El Teatre Lliure ha acogido la última propuesta de Gabriel Calderón rematando la temporada con uno de sus mejores títulos. Història d’un senglar (o alguna cosa de Ricard) supone un ejercicio magistral de dramaturgia comparada en forma de monólogo para un Joan Carreras en estado de gracia que realiza una interpretación milimétrica y excepcional.
¿Víctima o monstruo? Decía Harold Bloom que solemos disfrutar de Ricardo III como la última parte de la tetralogía histórica de Shakespeare sobre la Guerra de las Dos Rosas. Héroe y villano encarnados por una misma figura que en su taimado ascenso al poder muere en batalla. Esto se hace extensible a la figura del actor y Calderón vincula muy sagazmente los límites de la ambición humana en ambos ámbitos: el campo de batalla y la avidez y deseo de un intérprete por encarnar un “gran” personaje. Este acortamiento de distancia entre actor y rol protagónico evidencia una inteligencia y perspicacia del primero no por plausible menos compatible con la tiránica priorización de su deseo de glorificación artística.
Autor y director siempre van más allá y consiguen la reflexión más impactante, persuasiva y emotiva sobre en qué consiste y qué conlleva hacer teatro a día de hoy. Sin nombrar en ningún momento el estadio pos-pandemia en el que nos encontramos, Calderón es capaz de realizar un paralelismo alusivo e implícito entre la imperiosidad de y en tiempos de Shakespeare por hacer teatro en un contexto de prohibición (plagas, persecución e inferioridad de posibilidades) con el capítulo social, histórico y político actual. Una mirada incisiva hasta el tuétano y al mismo tiempo luminosa y llena de esperanza hacia el presente y el futuro del teatro y las artes escénicas. La diatriba más satírica y sangrante contra todos los obstáculos (físicos, mentales, burocráticos e intermediarios) resulta realmente fulminante.
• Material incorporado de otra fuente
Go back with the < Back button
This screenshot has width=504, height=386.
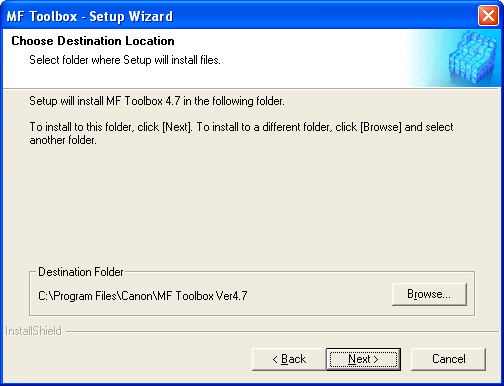289,359
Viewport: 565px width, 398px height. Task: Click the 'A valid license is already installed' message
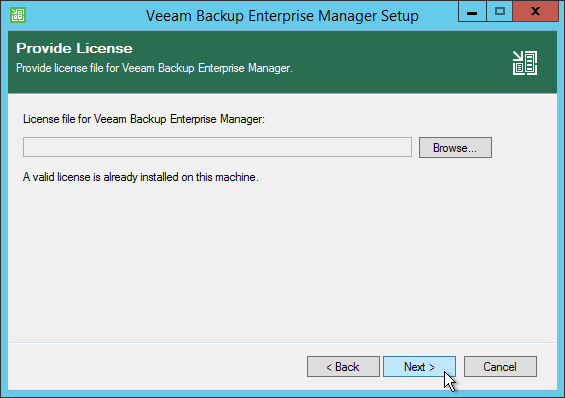(x=141, y=177)
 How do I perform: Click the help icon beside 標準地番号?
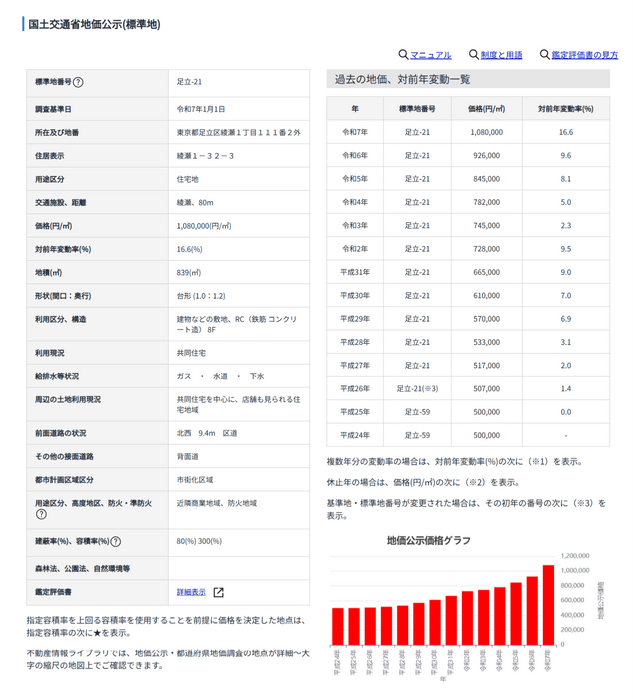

La interpretación de Carreras lo alcanza todo. Sería fácil (y es de justicia) deshacerse en elogios ante un trabajo de profundización semejante. La demostración de la capacidad de síntesis y esencialización de todo lo aprendido y asimilado hasta ahora en una trayectoria que ya se cuenta por décadas es sublime. Casualidades (o no) del destino, todavía recordamos su interpretación de uno de los villanos más feroces del bardo. Fue en 2001 que se estrenó Titus Andrònic en la sede de Gràcia y allí nuestro compañero de viaje hizo maravillas con Aarón. Lo que en la pieza era acción e instinto por encima de cualquier atisbo de reflexión, aquí es lo opuesto sin caer nunca en lo discursivo. El dominio del lenguaje escénico es rotundo, tanto desde la defensa del texto e idioma (magnífica y adecuada traducción de Joan Sellent que comprende perfectamente el original) como de lo físico y de la interacción con todas las disciplinas que configuran el diseño y el lenguaje interno del espectáculo. La naturalización de las réplicas y reacciones acerca toda la oratoria del autor y a una aparente ilusión de espontaneidad e improvisación. Algo francamente glorioso.
Una labor que aprovecha e integra las posibilidades expresivas y estéticas que facilita la escenografía de Laura Clos y la iluminación de Ganecha Gil. Una tramoya en miniatura y a escala de lo que veríamos en un gran espacio que permite al intérprete un juego con cuerdas y diversos elementos para simbolizar también las dificultades que conlleva desarrollar una propuesta de principio a fin. Ese salto mortal y sin red. La integración de los momentos más introspectivos con la interpelación directa al público es otro de los puntos fuertes de la propuesta, así como el vestuario de Sergi Corbera y la caracterización de Núria Llunell. La transformación en directo que diseñan para el actor/personaje (el real y el protagonista de la pieza) es inestimable, así como la simplicidad pero efectividad para mostrar la evolución figurativa del teatro isabelino hasta el de nuestros días. El espacio sonoro de Ramón Ciércoles termina de difuminar las fronteras entre el espacio real de la representación y el más interior o alegórico de la pieza.
Finalmente, resulta apabullante la capacidad de Calderón y Carreras para alcanzar la excelencia tanto en la dramaturgia/dirección de la pieza como el traspaso y reciprocidad para y con el intérprete. Juntos consiguen realizar un comentario de texto dramático transversal y virtuosamente hilvanado sobre texto original, personaje, oficio, profesión, incidencia, sublimación… Mostrando anversos, reversos y cualquier punto de vista posible y en apariencia contradictorio en un mismo plano discursivo y abrazándolo todo desde una humanidad no idealizada y una renuncia de la mediocridad parásita que bordea los límites de lo moralmente admisible. En definitiva, el espectáculo por el que ambos serán recordados como maestros de maestros en sus respectivas especialidades. Un triunfo.